Dataset entries
-- Opening Marker --

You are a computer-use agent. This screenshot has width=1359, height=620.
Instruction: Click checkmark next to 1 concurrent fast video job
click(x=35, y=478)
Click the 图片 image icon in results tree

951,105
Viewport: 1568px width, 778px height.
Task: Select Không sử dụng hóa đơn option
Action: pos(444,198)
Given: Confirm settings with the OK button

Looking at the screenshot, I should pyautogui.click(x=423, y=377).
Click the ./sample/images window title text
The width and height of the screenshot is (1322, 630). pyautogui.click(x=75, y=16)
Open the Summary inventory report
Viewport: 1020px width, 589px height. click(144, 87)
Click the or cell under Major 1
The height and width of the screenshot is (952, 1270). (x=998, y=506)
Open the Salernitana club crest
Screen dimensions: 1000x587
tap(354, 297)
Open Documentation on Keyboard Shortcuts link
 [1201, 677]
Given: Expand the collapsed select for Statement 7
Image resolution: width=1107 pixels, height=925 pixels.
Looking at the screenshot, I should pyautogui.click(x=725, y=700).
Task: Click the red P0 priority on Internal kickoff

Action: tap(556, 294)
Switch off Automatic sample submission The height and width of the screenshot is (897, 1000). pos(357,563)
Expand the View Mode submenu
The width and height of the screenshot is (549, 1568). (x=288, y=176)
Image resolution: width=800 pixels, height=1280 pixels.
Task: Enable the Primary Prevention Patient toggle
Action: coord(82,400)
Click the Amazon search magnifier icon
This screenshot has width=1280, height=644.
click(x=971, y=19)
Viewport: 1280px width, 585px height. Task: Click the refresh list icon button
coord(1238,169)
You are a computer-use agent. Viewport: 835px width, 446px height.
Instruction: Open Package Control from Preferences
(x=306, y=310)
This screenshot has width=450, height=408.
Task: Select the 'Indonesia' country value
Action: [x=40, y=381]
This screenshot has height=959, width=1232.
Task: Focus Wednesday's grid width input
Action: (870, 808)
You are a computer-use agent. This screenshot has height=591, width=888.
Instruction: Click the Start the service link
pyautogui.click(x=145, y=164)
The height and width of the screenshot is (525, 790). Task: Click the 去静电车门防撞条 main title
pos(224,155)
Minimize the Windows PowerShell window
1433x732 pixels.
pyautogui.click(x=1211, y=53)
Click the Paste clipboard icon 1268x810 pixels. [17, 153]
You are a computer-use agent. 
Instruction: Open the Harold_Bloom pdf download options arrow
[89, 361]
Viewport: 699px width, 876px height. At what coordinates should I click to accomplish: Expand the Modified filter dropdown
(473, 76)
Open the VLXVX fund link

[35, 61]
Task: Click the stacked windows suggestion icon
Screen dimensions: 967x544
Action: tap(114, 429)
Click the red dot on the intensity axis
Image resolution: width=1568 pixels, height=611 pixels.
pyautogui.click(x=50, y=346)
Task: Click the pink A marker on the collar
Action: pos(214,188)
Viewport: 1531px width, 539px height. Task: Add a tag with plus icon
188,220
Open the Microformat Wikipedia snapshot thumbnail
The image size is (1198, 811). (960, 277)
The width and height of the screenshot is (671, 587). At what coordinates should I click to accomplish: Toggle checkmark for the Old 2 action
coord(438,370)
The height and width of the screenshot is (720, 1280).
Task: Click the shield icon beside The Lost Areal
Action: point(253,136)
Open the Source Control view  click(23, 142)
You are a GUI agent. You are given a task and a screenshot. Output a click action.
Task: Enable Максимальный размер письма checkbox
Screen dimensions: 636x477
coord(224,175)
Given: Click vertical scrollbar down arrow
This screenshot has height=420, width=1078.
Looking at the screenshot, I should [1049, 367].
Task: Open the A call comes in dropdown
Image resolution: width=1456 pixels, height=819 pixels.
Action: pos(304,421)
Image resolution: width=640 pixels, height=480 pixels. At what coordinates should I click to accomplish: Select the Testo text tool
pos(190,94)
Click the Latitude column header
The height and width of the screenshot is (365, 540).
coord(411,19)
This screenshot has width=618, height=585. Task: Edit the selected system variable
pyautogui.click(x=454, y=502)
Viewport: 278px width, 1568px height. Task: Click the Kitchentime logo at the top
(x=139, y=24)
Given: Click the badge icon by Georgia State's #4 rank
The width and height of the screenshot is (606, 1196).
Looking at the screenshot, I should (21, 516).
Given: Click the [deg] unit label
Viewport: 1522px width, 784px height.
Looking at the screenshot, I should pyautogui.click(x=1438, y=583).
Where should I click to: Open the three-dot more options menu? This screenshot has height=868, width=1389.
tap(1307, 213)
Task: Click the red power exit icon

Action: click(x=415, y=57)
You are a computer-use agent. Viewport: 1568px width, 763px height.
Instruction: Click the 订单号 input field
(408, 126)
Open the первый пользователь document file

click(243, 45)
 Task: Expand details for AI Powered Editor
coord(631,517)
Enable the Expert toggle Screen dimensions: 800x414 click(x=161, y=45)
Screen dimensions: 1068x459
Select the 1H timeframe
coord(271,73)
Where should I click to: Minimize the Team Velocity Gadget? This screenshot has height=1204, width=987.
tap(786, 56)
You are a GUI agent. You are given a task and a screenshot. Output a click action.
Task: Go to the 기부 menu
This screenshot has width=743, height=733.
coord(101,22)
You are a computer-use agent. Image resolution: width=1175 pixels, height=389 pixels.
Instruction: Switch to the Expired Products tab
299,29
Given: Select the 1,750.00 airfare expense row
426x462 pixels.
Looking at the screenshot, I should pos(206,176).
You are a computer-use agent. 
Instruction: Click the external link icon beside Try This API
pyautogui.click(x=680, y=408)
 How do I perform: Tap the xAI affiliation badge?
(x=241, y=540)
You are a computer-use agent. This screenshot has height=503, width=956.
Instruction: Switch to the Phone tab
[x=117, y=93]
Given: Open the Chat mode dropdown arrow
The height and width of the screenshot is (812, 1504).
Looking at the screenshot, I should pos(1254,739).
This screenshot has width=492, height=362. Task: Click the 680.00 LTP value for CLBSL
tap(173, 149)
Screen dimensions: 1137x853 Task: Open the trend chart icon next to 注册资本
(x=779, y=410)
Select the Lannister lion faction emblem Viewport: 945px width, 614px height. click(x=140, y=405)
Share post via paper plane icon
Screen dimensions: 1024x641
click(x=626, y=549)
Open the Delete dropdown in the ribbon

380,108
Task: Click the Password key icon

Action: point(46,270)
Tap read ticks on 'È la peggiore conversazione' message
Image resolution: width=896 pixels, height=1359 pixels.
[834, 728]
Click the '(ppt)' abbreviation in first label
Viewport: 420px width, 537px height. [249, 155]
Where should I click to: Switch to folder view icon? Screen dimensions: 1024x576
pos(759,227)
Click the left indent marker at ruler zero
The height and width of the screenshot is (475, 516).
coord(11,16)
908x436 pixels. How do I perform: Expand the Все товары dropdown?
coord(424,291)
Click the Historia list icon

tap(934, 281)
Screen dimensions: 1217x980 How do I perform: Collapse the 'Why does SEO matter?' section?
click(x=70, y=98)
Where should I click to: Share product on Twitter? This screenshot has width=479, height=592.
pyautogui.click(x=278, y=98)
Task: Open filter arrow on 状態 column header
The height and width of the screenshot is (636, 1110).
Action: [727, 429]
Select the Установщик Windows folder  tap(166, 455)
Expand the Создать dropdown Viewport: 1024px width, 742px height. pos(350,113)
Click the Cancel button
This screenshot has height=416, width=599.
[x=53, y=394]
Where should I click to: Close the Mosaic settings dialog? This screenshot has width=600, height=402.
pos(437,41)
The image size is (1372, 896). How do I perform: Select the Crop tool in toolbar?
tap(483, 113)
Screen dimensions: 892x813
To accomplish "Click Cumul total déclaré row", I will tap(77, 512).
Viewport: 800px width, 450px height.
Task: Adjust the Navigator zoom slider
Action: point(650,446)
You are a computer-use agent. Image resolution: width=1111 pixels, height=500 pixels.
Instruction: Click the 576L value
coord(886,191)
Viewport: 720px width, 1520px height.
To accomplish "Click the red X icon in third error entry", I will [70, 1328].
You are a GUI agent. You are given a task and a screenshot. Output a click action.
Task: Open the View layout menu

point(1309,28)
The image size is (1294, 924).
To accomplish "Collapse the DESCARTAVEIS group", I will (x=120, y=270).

-- Closing Marker --

_Work instruction_.
Using the records above, copy each line that contains "column".

_Solution to this task_.
Click the Latitude column header
Task: Open filter arrow on 状態 column header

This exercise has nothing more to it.